THE WORLD NEEDS MORE PURPLE SCHOOLS

From the My Purple World series

A color-themed vision of what school should be like.

In what amounts to a rehash of The World Needs More Purple People (2020), Bell and Hart address adult as well as young readers to explain what “curious and kind you” can do to make school, or for that matter the universe, a better place. Again culminating in the vague but familiar “JUST. BE. YOU!” the program remains much the same—including asking questions both “universe-sized” (“Could you make a burrito larger than a garbage truck?”) and “smaller, people-sized” (i.e., personal), working hard to learn and make things, offering praise and encouragement, speaking up and out, laughing together, and listening to others.

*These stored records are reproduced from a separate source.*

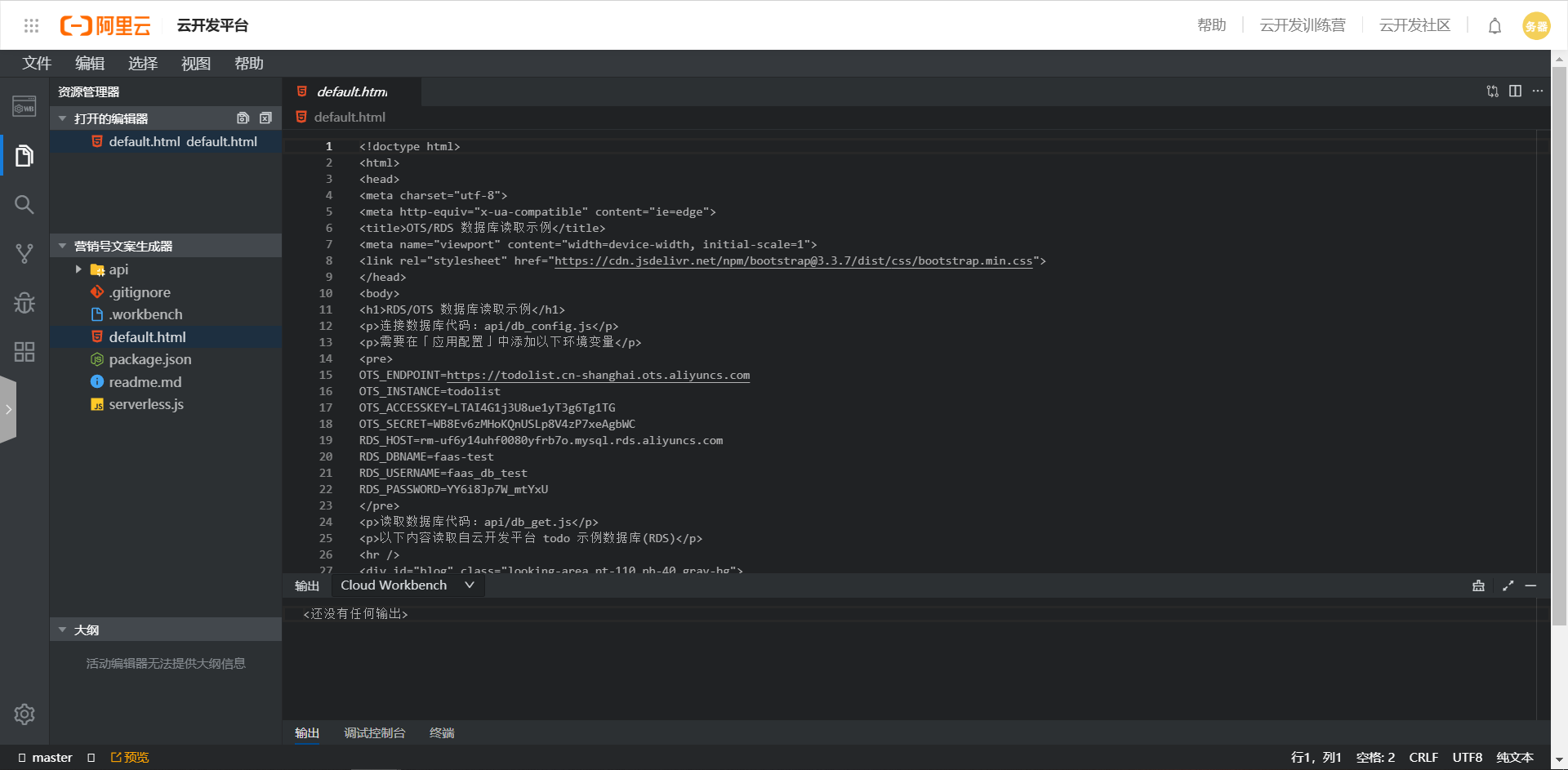1568x770 pixels.
Task: Maximize the output panel size
Action: pos(1508,585)
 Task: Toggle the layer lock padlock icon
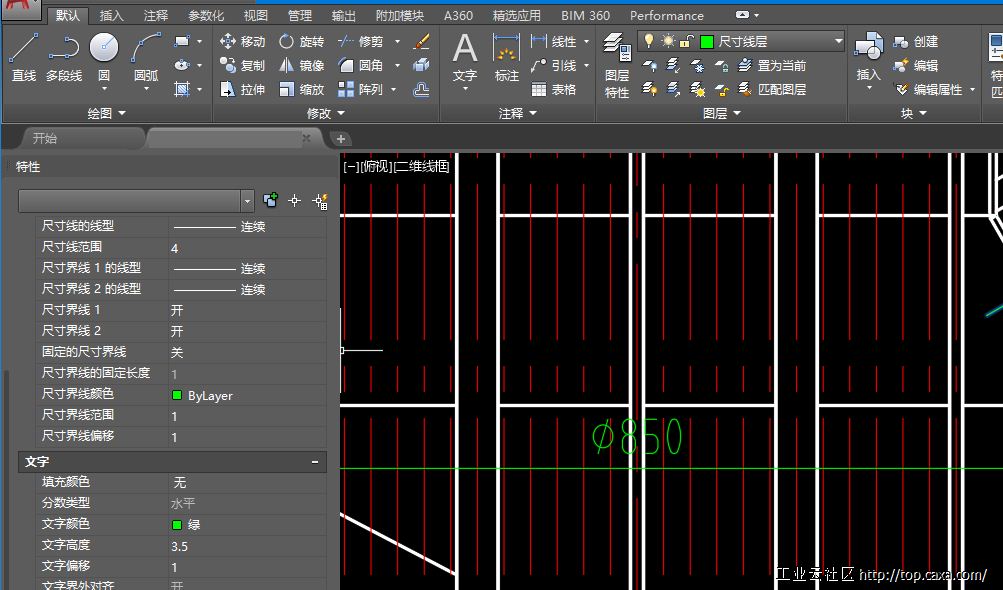tap(688, 41)
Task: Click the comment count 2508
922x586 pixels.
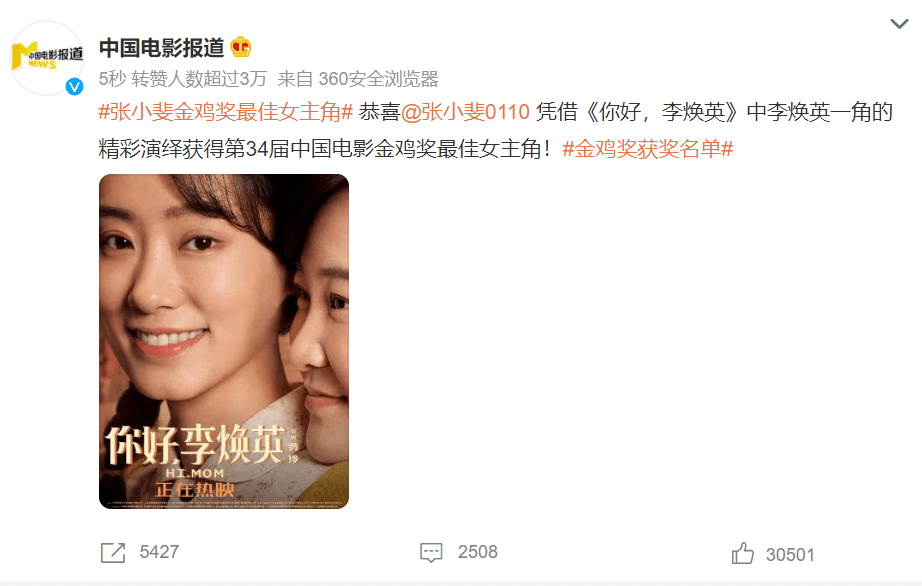Action: pyautogui.click(x=477, y=552)

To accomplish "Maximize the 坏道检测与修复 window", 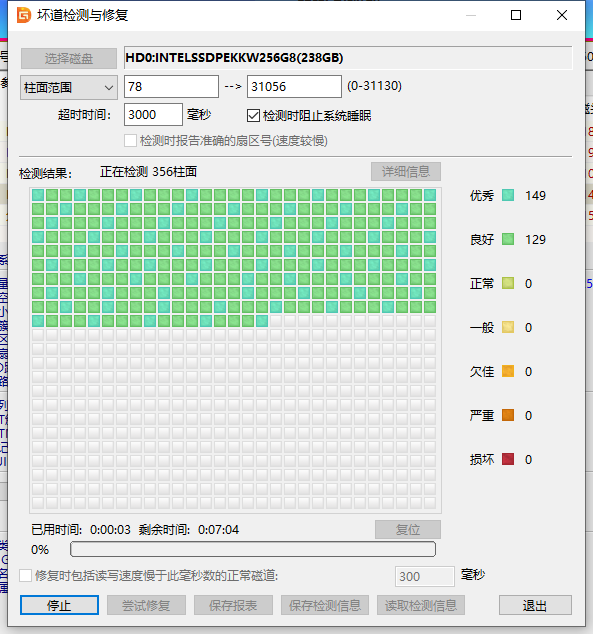I will click(x=516, y=15).
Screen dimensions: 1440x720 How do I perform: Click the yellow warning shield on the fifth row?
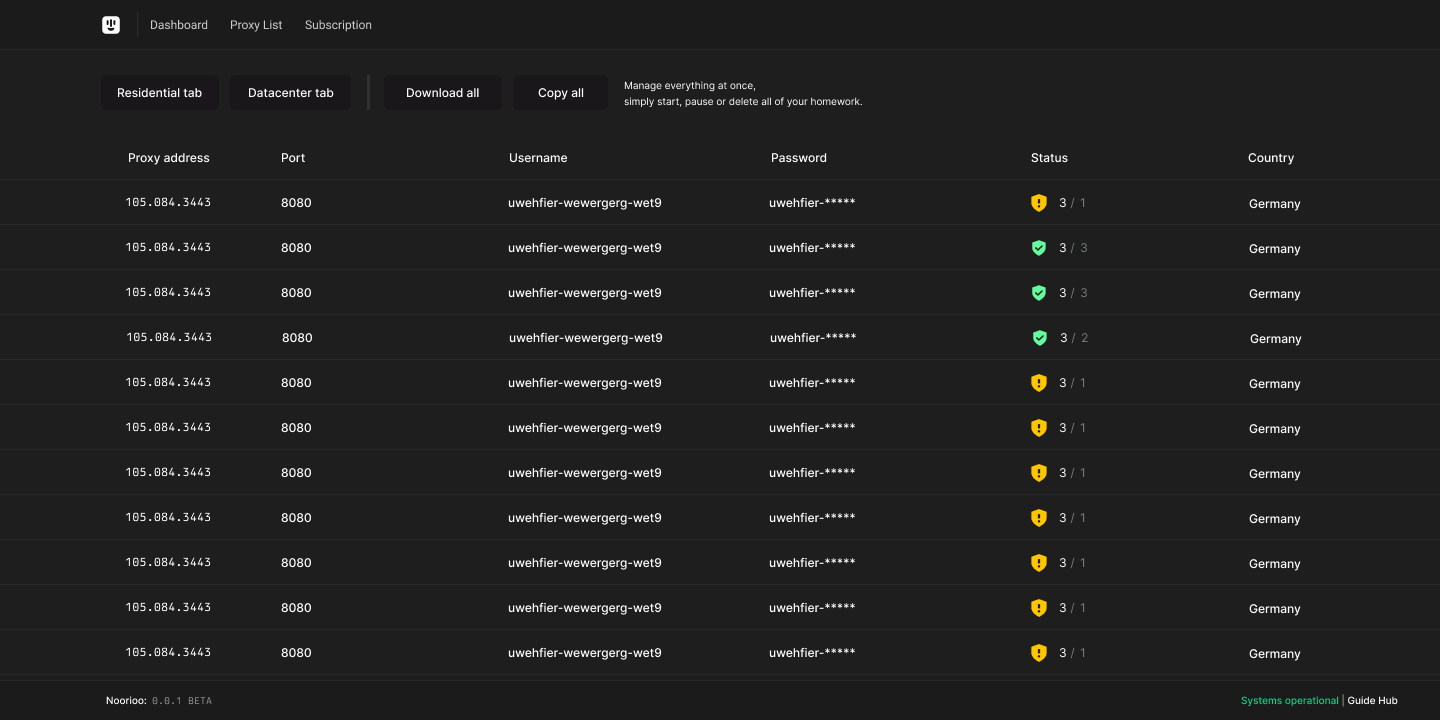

In the illustrations, light-skinned, blond-haired narrator Penny poses amid a busy, open-mouthed, diverse cast that includes a child wearing a hijab and one who uses a wheelchair. Wiseman opts to show fewer grown-ups here, but the children are the same as in the earlier book, and a scene showing two figures blowing chocolate milk out of their noses essentially recycles a visual joke from the previous outing. (This book was reviewed digitally.)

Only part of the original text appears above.